= Reading text =
Europe Tour 2017: Chapter Eight


ALKMAAR, the Netherlands - When I arranged for lodging about two weeks ago, I thought I had found a nice room in Amsterdam, a city I've long wanted to visit.

However, my AirBnB room is in Alkmaar, 25 miles north of Amsterdam and a 55-minute commute by train and bus. Worse things could happen, of course. Like having your reservation inexplicably cancelled or transportation workers going on strike. Neither has happened to me yet on my journey, but I haven't quite reached the halfway point of this four-month adventure. Needless to say, I will be paying closer attention to the precise location of my future lodging.

I'm here in Alkmaar until Sunday morning, so I have plenty of time to take the train south to Amsterdam, where I plan to visit the Anne Frank house and perhaps the VanGogh museum. I chose Thursday to explore Alkmaar, a very charming city with a population of 100,000 and probably the most vibrant retail and restaurant district that I've ever encountered in a city of this size. 

I hadn't researched Alkmaar before arriving because I assumed it was suburban Amsterdam and I didn't anticipate spending much time here. I was pleasantly surprised as I began reading about things to see and do in Alkmaar. Two irrisitible sites immediately caught my attention: A Beatles museum and a cheese museum. Be jealous, my friends.

Just for the record, l admit I'm old enough to remember watching the Beatles make their U.S. debut on the Ed Sullivan Show in 1964. I've enjoyed their music for decades, but I'm by no means an obsessive or especially knowledgeable fan. Nonetheless, I've become addicted to museums this summer, so I paid about $5.10 for admission and began the tour. The museum owner, Azing Moltmaker, is an avid collector of all things Beatles and says he's written 70 books about the band. The Beatles have no connection to Alkmaar, but the museum is here because Moltmaker lives here.

= Short exercise =
Write the next part of the travel account of Alkmaar, starting after its final sentence. The records that come next have no connection to the travel text.

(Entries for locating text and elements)
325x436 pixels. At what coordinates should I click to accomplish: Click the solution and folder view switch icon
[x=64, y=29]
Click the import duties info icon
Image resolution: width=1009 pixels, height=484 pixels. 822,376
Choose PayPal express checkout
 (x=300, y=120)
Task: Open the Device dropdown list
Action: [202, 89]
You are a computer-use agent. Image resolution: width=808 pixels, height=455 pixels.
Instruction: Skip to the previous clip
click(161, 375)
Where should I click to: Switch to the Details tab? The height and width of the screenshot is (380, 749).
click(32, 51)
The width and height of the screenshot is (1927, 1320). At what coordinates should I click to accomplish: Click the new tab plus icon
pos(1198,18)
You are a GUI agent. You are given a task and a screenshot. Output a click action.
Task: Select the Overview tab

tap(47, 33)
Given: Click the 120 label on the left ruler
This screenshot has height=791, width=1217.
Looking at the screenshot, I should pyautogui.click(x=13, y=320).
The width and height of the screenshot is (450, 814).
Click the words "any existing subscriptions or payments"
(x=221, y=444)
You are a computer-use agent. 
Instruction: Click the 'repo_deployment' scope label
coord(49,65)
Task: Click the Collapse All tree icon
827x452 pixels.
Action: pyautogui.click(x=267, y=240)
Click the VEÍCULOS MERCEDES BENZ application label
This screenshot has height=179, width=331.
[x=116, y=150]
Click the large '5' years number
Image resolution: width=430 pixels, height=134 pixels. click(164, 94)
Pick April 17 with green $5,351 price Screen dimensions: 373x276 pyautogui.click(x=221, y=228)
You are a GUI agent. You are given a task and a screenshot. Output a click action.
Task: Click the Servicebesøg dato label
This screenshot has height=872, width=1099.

= Task response =
The collection is voluminous. Large display boards containing timelines and photos of the band's evolution are entertaining and written in Dutch and English. Paul McCartney's jacket that he wore on stage for a Shea Stadium concert in New York in 1965 is displayed in glass, as is George Harrison's first guitar, which was made in Alkmaar. There are rows upon rows of pictures, album covers, souvenirs and memorabilia. An hour in the museum was plenty for me, but more avid fans typically spend two to three hours.

As for the cheese museum, I was lured in by the appeal of simply being able to brag about it. To be fair, it was informative. The Dutch produce and export millions of tons of cheese every year, Gouda and Edam perhaps being the most widely known. The musuem tells visitors all about the process of making cheese and the history of it in the Netherlands. Displays are written in three languages and there are interactive stations to keep children engaged. 

Fun fact: Nearly every village in North Holland had a private bull walker who walked his bull from farm to farm from the start of May to the end of June. A pole with a flag was placed at the side of the road when a cow was ready to be bred. The bovine parties ended after World War II with the advent of artificial insemination.

Admission for the cheese museum was about $5.75, accounting for the Euro exchange rate this week. Visitors get a small but free sample of Gouda as they enter. 

I saw two windmills on my long day of walking the city and I discovered my engaging BnB host actually uses wooden shoes when she is out in her back yard. I'm sorry, but I can't report back to you on the country's famous tulips because the season normally ends in late May.

Please note that I easily resisted any urge to make a cheap pun about cheese. After all, I do have some standards.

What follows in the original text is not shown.